* Reading text:
# Young and dumb



## stevec (Jul 9, 2013)

Not talking about me this time!

Posted pics of this cat set before.



This morning this young'in was in it



He wont get to make that mistake again! I am struggling to catch a few in my coyote sets. Taking the time to blend them in an make the set disappear and one just walks right in an exposed set.

Steve


----------



## hassell (Feb 9, 2010)

Congrats. on the yote, take whatever comes into whatever type of setup your using.


----------



## catcapper (Feb 11, 2010)

Guess that one was skip'in class when they were learn'in about steel.LOL.

Good catch Steve.

awprint:


----------



## azpredatorhunter (Jul 24, 2012)

Sweet... what do you mean exposed set? You didn't cover your traps?


----------



## azpredatorhunter (Jul 24, 2012)




----------



## azpredatorhunter (Jul 24, 2012)

can you see the rabbit pellets on my trap.?


----------



## catcapper (Feb 11, 2010)

Theres quite a few folks that don't cover their traps (leave them simi exposed) when they are target'in cats. Most respectful coyotes and fox take one look at the steel and say its not for me.

* Data below:
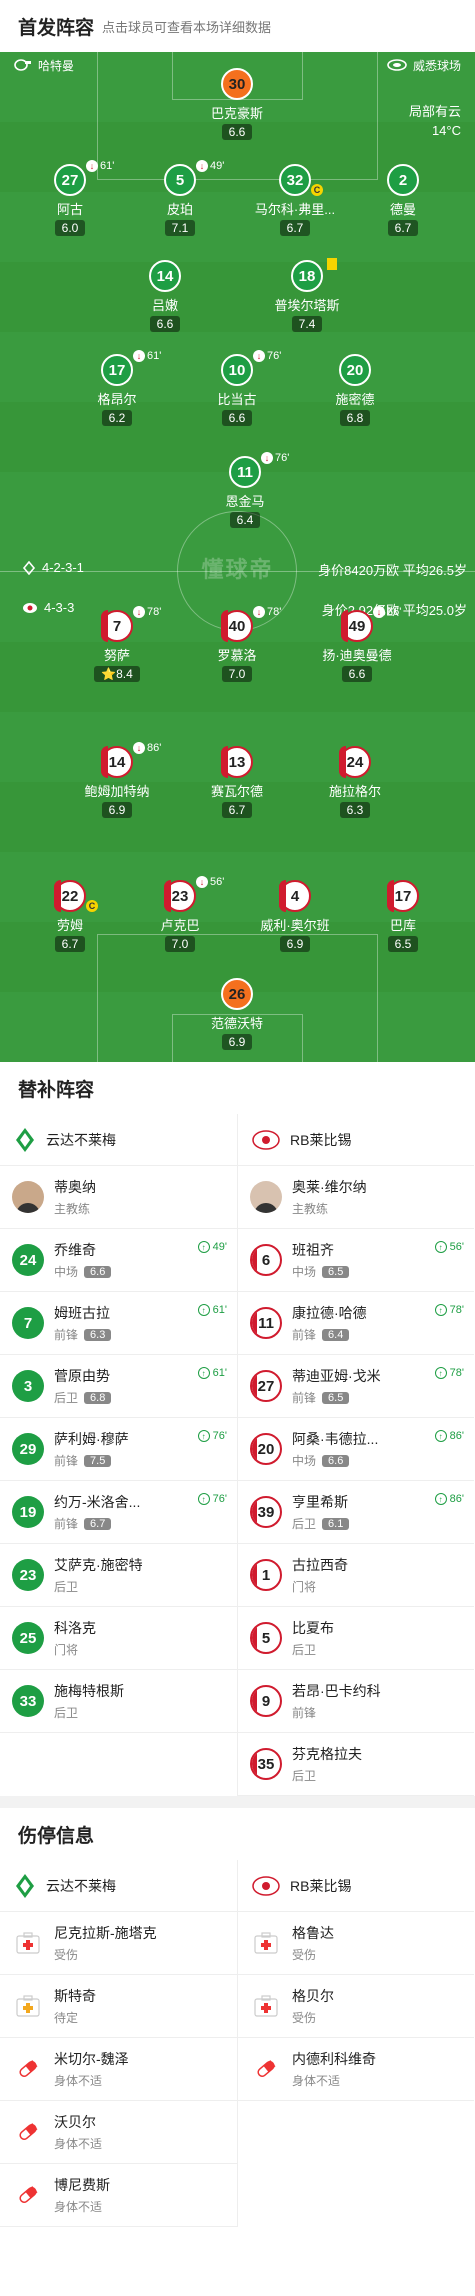  Describe the element at coordinates (403, 200) in the screenshot. I see `home-player-4: 2 德曼 6.7` at that location.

* Task goal: Extend the forum thread on the young coyote caught in an exposed cat set, picking up after its final post.

* Exercise response:
Guess that young yote Steve nailed had the same name as my computer does--- "stupid".lol.

That's a nice look'in set Eric--- if I were to walk by there I'd think--- that's where a rabbit was sit'in. :thumbsup:

awprint:


----------



## 220swift (Mar 2, 2011)

congrats on the coyote, looks like a decent coat on that young'un


----------



## stevec (Jul 9, 2013)

AZ, it was exposed just like the pic. Had a little more blocking though. Never thought a yote would step anywhere near it! He wont again!

Steve


----------



## coyotejon (Feb 4, 2010)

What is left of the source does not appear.